In the same sequence, recently a research study conducted by the scholars of Institute of Strategic Studies Islamabad (ISSI) unveiled some disturbing facts overlooked by the major powers notwithstanding that their biases and inclination towards India serve as a source of threat for Pakistan. According to the study, India’s own uranium reserves are sufficient enough to run its existing reactors for more than a century. The production of nuclear fuel is also beyond current requirements of India’s Pressurized Heavy Water Reactors.
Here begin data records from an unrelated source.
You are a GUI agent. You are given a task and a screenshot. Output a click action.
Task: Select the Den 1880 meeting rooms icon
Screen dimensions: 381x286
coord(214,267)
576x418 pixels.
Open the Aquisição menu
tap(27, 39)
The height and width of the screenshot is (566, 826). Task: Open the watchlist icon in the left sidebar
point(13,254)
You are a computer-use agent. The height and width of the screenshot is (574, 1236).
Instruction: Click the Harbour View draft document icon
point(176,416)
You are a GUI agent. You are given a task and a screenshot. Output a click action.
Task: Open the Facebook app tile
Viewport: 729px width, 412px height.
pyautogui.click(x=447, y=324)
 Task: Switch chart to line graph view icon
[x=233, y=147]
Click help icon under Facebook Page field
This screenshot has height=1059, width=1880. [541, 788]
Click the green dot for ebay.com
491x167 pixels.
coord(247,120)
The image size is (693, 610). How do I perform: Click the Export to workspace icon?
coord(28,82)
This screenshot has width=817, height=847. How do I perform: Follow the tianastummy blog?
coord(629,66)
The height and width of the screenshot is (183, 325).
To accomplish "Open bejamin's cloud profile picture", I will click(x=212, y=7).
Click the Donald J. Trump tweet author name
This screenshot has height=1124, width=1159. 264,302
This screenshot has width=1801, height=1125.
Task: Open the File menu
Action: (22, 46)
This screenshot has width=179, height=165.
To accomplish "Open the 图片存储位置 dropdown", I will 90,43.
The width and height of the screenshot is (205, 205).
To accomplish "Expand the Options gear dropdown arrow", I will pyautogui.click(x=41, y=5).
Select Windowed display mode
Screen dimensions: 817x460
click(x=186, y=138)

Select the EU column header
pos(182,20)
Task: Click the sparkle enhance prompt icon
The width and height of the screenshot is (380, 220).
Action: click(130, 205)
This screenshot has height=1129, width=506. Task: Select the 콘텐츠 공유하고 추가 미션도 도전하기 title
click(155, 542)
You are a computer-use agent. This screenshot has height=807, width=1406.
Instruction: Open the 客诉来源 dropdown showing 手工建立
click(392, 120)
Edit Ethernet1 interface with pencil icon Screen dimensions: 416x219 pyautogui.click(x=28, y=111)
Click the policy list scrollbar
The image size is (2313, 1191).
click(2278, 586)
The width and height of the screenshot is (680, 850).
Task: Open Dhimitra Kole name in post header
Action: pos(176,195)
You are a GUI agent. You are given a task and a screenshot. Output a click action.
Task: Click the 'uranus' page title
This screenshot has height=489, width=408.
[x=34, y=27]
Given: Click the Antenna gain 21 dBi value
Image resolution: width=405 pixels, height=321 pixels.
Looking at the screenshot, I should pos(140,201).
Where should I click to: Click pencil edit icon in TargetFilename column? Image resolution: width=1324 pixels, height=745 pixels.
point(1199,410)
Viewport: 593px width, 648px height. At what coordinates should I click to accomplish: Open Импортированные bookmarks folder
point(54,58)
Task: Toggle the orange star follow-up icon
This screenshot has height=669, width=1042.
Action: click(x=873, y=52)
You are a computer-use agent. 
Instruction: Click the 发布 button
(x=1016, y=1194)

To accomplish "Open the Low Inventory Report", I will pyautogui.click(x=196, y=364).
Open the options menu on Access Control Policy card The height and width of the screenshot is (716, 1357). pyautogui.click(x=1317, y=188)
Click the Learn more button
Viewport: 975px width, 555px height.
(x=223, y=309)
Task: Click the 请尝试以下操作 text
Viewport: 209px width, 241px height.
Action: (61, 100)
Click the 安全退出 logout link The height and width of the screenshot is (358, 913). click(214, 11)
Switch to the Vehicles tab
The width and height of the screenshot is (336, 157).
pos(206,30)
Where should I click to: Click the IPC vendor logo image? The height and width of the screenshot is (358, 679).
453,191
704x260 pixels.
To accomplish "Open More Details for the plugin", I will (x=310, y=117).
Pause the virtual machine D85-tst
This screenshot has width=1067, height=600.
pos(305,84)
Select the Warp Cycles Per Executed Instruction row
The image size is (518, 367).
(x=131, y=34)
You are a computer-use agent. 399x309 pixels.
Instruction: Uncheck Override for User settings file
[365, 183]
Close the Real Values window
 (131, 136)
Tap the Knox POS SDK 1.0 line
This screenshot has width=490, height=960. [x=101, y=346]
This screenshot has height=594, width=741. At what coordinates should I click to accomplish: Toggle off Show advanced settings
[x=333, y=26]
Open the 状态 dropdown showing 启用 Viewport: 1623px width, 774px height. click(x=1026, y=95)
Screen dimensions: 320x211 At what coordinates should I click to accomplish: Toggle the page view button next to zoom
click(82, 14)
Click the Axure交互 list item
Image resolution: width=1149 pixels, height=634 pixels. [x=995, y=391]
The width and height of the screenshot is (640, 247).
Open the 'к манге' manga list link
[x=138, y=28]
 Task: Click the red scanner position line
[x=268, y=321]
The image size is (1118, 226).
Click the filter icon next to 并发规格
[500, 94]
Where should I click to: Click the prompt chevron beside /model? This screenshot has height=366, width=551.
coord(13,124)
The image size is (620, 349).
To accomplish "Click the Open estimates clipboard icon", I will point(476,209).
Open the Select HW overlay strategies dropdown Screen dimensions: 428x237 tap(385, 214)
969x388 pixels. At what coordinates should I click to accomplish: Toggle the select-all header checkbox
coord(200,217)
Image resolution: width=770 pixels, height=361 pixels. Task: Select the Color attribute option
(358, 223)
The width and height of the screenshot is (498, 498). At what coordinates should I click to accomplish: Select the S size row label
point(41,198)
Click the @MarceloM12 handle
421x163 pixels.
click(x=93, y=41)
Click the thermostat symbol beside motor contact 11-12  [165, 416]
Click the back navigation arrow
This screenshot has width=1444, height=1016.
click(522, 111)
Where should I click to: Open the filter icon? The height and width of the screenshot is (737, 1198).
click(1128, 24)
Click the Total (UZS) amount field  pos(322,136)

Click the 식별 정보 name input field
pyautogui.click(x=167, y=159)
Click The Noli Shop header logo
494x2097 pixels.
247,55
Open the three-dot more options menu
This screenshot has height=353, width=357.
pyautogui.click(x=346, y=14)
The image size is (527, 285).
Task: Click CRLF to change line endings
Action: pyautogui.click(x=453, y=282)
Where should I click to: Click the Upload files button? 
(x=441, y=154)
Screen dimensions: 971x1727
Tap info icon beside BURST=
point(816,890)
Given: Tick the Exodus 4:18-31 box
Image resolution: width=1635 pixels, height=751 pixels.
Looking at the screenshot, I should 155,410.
The study further assesses India’s uranium enrichment programme to be the fastest growing in the world with ample capacity to run not only its large future fleet of nuclear powered ballistic missile submarines but also to build thermonuclear weapons. India has most of its nuclear reactors outside the IAEA safeguards and there is also no adherence to previously agreed upon objective of separating civilian and strategic nuclear facilities. The current unsafeguarded nuclear reactor capacity of India allowing it to develop up to 356 to 492 plutonium-based nuclear weapons, suggests the assessment of the Indian nuclear weapon making capacity. The study further adds that India keeps its Fast Breeder Reactor (FBR) programme outside the IAEA safeguard for potential military use. Yet, India still stands as a responsible nuclear state that should be part of NSG.
The incidents of theft and illegal export of fissile nuclear material are just an addition to India’s risky nuclear programme. It is evident now that India’s nuclear proliferation, safety and security record is not impeccable as widely portrayed by India and allies. Rather if weighed objectively, Pakistan would be found holding all the required credentials better than India on the basis of which India is being given nuclear-related exemptions. It is for the West and US particularly to shun unilateral support to India’s pursuit for NSG membership by undermining the spirit of non-proliferation regime and instead adopt an even-handed approach vis-à-vis Pakistan and India as a part of greater global peace initiative.